Wilson was born at Fort Worth’s St. Joseph’s Infirmary, a now defunct hospital, in 1928 to locally well-known parents, Joseph Alan Wilson and Burness Elizabeth Elliston. The father was in advertising and later became an oil executive and the couple lived on Irwin Avenue in the well-heeled Mistletoe Heights neighborhood.
Wilson went to the city’s R. L. Paschal High School but the family moved to Dallas and he spent his senior year at Highland Park High School, where he graduated in 1945.

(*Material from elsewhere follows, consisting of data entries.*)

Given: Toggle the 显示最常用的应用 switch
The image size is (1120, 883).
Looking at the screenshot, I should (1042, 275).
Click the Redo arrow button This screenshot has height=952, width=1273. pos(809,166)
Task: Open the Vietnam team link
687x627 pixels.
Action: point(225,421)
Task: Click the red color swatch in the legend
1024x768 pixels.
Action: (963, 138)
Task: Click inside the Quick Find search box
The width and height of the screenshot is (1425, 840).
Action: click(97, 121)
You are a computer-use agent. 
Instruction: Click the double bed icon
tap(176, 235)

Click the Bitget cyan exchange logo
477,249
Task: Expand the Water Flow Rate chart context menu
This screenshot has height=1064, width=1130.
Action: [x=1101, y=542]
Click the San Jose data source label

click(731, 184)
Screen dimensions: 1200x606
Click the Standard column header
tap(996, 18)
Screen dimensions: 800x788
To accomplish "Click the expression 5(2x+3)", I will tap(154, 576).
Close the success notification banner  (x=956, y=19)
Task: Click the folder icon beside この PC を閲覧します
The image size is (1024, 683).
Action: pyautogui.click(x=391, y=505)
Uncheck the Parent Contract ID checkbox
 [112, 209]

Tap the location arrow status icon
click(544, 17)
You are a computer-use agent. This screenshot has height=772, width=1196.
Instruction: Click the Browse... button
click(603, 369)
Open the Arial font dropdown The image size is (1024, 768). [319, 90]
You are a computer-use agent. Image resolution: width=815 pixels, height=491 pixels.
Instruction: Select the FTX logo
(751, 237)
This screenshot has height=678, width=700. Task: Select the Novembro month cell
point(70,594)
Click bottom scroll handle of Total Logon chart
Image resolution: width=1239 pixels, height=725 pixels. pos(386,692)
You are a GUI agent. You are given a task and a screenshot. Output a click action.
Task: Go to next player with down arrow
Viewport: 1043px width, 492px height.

But because he still had friends at Paschal, he attended his class’s 50th reunion in 1995. “I saw Fort Worth as it had been transformed,” he said, adding it was the last time he saw the city.
Wilson had no children of his own, and was married two more times to English women. He is retired after a long career working with computers.
Asked if he would like to talk to his first wife, Wilson paused. “No, I don’t think so. I’m glad things are well. I would be glad to read about her. I wish her every happiness.”
Staff researcher Cathy Belcher contributed to this report.